Production-shape compose:

services:
  xray:
    image: ghcr.io/xray-eval/xray:latest
    restart: unless-stopped
    ports: ["8080:8080"]
    volumes: ["xray-data:/data"]
    read_only: true
    cap_drop: [ALL]
    security_opt: ["no-new-privileges:true"]
    # Optional: move bunqueue's SQLite file out of /data
    # environment:
    #   BUNQUEUE_DATA_PATH: /data/bunqueue.db

volumes:
  xray-data:

xray ships as a single Docker image. Two SQLite files share the mounted volume:

  • /data/xray.db — conversations, replays, replay_turns, speech_segments, spans, tool_calls, model_usage, turn_transcripts, replay_metrics, assertion_results, judge_results, replay_evaluations, tts_synth_cache (13 tables; see architecture.md).
  • /data/bunqueue.db — bunqueue’s job queue + DLQ (the analyze-replay worker runs embedded in the same Bun process).

Inspector UI at http://localhost:8080.


What changed from earlier alphas

This release moves assertion + judge evaluation onto the server.

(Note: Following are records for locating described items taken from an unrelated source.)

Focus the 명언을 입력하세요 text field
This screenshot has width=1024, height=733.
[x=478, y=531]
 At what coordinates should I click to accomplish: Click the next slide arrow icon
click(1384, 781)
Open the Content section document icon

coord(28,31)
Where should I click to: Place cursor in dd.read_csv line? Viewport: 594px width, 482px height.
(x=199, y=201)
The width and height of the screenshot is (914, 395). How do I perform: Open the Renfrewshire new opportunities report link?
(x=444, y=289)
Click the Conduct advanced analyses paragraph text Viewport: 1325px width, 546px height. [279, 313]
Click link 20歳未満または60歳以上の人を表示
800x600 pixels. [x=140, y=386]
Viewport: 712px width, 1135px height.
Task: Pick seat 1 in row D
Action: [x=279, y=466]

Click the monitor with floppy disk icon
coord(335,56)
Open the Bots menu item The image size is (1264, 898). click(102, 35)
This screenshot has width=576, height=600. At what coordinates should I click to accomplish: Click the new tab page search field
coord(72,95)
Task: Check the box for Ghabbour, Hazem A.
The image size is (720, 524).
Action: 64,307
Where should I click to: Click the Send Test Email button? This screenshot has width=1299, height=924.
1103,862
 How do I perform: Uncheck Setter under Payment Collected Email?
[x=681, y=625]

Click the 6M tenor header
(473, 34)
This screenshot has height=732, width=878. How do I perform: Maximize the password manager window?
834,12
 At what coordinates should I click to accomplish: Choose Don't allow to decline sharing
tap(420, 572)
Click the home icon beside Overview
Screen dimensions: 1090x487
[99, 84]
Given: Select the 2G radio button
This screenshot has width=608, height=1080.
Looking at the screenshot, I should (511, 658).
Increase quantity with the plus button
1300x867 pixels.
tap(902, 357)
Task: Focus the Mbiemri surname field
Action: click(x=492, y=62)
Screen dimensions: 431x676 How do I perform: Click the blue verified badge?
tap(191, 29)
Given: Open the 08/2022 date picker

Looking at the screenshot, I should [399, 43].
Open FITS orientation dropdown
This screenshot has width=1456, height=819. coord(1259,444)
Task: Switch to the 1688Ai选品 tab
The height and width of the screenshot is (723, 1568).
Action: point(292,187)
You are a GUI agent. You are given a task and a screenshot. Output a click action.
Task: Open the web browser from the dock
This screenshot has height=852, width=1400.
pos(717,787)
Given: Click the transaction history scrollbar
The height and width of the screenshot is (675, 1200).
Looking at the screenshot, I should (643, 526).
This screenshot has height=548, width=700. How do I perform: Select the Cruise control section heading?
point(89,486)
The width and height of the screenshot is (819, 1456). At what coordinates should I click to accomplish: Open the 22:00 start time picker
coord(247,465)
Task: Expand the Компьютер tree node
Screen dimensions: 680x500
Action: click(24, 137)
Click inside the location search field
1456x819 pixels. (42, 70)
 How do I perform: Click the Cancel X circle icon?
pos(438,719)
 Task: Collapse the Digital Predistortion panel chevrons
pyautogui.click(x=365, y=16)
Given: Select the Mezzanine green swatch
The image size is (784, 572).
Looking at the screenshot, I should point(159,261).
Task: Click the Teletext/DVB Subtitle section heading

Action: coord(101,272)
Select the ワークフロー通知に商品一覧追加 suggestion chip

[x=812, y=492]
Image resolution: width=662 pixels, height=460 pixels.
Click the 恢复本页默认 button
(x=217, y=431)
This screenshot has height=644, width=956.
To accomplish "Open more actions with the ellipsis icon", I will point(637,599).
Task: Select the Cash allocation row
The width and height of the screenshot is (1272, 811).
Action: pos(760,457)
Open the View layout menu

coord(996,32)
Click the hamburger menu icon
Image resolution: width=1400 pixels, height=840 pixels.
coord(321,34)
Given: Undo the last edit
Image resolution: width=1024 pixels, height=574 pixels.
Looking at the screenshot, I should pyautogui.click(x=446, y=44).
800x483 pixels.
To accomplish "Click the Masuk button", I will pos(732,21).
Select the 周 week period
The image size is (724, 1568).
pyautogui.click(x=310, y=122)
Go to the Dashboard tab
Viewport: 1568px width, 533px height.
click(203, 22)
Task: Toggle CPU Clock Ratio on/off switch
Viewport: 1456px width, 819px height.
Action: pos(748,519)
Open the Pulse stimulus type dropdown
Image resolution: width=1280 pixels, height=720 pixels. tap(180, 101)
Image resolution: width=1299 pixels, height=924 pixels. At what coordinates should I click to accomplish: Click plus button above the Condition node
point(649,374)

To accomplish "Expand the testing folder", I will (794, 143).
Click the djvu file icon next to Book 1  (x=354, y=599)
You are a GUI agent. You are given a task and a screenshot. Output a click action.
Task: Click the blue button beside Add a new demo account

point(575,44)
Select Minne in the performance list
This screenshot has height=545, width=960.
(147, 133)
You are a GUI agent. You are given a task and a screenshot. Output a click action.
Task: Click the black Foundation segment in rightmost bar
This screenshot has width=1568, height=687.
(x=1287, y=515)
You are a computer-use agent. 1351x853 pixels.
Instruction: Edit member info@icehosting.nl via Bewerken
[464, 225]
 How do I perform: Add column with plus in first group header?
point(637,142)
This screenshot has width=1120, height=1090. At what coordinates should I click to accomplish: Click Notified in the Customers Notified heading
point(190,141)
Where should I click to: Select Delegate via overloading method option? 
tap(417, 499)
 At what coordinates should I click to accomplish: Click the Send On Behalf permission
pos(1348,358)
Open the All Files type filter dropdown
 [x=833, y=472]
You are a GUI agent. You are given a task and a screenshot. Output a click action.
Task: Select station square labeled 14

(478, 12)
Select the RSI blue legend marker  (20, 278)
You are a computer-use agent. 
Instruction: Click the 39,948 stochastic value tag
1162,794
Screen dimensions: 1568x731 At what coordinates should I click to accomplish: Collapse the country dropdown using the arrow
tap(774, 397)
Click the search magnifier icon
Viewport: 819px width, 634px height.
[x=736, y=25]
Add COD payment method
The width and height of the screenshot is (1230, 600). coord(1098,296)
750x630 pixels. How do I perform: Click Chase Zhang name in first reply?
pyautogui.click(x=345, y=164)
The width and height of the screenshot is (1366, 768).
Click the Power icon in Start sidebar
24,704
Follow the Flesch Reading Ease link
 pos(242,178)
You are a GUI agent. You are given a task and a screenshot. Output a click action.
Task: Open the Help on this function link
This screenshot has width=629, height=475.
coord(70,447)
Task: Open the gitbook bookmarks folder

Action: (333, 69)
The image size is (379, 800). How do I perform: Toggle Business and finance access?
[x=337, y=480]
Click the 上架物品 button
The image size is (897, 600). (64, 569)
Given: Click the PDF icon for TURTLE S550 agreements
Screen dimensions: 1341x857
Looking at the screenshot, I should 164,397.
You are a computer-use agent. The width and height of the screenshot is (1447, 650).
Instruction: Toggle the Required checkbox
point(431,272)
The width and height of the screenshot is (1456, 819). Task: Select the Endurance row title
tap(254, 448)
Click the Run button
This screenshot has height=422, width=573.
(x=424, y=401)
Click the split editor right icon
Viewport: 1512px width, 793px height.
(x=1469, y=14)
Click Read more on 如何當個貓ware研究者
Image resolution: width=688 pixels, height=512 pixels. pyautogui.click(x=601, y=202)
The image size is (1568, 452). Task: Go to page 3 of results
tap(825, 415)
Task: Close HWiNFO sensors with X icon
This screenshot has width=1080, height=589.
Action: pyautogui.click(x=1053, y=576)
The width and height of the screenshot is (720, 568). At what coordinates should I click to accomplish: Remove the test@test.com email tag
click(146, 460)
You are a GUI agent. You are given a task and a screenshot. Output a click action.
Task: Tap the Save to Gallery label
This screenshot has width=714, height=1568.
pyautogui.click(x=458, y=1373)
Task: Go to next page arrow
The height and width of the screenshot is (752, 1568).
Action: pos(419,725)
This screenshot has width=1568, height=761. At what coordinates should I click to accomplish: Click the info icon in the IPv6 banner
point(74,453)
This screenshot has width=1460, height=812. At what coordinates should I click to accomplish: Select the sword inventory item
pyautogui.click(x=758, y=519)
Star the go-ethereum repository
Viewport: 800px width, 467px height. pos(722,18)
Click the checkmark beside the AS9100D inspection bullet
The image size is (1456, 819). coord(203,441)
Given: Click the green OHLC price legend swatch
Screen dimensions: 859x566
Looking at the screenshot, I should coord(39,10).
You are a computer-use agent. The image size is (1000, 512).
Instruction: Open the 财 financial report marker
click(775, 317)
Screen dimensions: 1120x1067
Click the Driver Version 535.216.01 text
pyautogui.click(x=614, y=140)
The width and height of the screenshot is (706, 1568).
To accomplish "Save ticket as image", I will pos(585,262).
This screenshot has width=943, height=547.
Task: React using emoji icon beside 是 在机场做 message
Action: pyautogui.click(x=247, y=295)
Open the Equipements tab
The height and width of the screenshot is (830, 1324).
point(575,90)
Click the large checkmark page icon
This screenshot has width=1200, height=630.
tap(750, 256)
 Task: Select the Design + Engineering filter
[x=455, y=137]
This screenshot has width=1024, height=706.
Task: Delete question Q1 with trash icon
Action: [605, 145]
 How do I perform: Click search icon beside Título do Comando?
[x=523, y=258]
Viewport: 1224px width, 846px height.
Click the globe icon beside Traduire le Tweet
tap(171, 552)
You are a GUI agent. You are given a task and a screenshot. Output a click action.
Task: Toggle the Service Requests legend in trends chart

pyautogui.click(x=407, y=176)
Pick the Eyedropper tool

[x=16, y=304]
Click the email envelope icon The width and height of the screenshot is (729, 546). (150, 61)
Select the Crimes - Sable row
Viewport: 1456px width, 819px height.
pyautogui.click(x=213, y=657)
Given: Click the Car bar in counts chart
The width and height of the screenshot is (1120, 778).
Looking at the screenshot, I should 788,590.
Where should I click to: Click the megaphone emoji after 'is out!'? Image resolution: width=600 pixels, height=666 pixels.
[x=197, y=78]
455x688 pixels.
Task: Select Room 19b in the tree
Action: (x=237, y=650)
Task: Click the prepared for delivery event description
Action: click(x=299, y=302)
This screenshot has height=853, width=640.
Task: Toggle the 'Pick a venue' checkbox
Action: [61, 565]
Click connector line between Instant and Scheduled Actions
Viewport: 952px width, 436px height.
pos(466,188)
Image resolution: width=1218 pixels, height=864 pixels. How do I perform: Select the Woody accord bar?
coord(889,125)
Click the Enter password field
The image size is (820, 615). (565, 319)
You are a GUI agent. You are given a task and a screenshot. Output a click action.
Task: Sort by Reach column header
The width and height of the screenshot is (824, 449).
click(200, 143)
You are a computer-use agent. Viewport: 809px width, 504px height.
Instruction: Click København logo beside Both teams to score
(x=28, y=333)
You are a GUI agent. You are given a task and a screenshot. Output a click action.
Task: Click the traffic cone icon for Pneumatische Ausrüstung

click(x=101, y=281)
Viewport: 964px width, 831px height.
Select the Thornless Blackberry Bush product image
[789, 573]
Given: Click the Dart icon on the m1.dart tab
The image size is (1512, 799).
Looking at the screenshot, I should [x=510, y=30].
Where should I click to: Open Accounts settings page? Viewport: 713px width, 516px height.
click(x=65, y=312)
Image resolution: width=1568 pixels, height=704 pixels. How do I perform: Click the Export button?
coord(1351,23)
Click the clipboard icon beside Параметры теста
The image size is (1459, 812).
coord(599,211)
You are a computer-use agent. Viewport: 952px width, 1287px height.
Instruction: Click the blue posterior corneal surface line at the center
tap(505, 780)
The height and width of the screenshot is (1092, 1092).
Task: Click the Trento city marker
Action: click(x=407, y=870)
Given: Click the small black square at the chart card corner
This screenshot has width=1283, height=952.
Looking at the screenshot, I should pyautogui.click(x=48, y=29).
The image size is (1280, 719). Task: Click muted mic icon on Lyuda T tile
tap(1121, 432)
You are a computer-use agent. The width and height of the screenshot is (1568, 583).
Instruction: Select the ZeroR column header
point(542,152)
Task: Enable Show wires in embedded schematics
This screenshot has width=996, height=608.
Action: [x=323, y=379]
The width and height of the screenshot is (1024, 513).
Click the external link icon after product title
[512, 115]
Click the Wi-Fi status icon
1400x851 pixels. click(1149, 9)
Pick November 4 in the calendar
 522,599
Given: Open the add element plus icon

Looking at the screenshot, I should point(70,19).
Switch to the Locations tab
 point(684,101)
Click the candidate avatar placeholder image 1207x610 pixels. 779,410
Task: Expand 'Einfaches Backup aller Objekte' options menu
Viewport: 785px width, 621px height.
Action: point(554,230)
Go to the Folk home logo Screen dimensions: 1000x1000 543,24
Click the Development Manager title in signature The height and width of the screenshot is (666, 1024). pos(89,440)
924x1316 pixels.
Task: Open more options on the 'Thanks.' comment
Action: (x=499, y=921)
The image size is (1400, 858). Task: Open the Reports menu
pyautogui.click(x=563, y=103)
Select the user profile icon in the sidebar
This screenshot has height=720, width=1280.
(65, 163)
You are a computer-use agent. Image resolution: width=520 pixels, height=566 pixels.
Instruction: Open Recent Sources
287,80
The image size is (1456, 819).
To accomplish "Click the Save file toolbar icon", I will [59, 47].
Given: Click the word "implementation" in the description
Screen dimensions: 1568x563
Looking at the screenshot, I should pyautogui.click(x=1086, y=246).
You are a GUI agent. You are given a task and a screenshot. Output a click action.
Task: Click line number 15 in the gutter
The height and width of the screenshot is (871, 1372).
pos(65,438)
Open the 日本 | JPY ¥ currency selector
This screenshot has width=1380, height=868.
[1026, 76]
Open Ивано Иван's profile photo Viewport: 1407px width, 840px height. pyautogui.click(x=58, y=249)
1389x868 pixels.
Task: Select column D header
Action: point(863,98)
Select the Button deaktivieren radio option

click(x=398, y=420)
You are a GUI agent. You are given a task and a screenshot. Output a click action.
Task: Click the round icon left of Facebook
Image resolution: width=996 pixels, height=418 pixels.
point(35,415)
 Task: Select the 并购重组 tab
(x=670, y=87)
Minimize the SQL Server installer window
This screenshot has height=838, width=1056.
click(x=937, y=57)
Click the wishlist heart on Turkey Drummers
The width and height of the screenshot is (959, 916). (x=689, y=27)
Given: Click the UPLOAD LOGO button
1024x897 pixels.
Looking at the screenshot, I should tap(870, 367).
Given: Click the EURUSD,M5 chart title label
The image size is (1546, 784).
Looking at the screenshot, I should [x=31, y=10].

  • Declarative assertions + judges. Replace per-turn lambdas with Assertion.contains(...), Assertion.tool_called(...), Assertion.max_latency_ms(...), etc. Replace per-replay judge callables with Judge.text_match(reference, pass_score=...). Both ship on the wire and run server-side — every SDK (Python today, others tomorrow) speaks the same shape.
  • xray.run(...) returns ReplayResult with passed + per- assertion / per-judge / per-turn-metrics. Assertion failures don’t raise — assert result.passed, format_failures(result) is the pytest idiom. Only infrastructure failures (transcription provider down, judge crashing) raise ReplayEvaluationError.
  • Three-stage server chain. /analyze now enqueues analyze-replay (VAD + per-turn Whisper transcription), which enqueues calculate-metrics (agent_response_ms, interrupted), which enqueues evaluate-replay (runs all assertions + judges, emits evaluation_complete SSE).
  • SSE event renamed. The completed event is gone; the chain emits evaluation_complete with the full ReplayResult payload.
  • GET /v1/replays/:id/result — fetches the same payload outside the SSE stream for late subscribers.
  • Server requires a provider key at runtime (OPENAI_API_KEY, GOOGLE_API_KEY, or MISTRAL_API_KEY) for TTS + transcription + judge calls. Per-stage overrides: XRAY_TTS_PROVIDER / XRAY_TRANSCRIPTION_PROVIDER / XRAY_JUDGE_PROVIDER, plus XRAY_TTS_MODEL / XRAY_TTS_VOICE / XRAY_TRANSCRIPTION_MODEL / XRAY_JUDGE_MODEL.
  • No more SDK-side enrichment fetch / final PATCH. The SDK only PATCHes when the driver itself fails (mixdown error, missing audio file).
  • Schema reset. If you’re upgrading an existing volume, drop xray.db and bunqueue.db before starting the new container — the column shape of replays + the new turn_transcripts / replay_metrics / assertion_results / judge_results / replay_evaluations tables aren’t migration-compatible.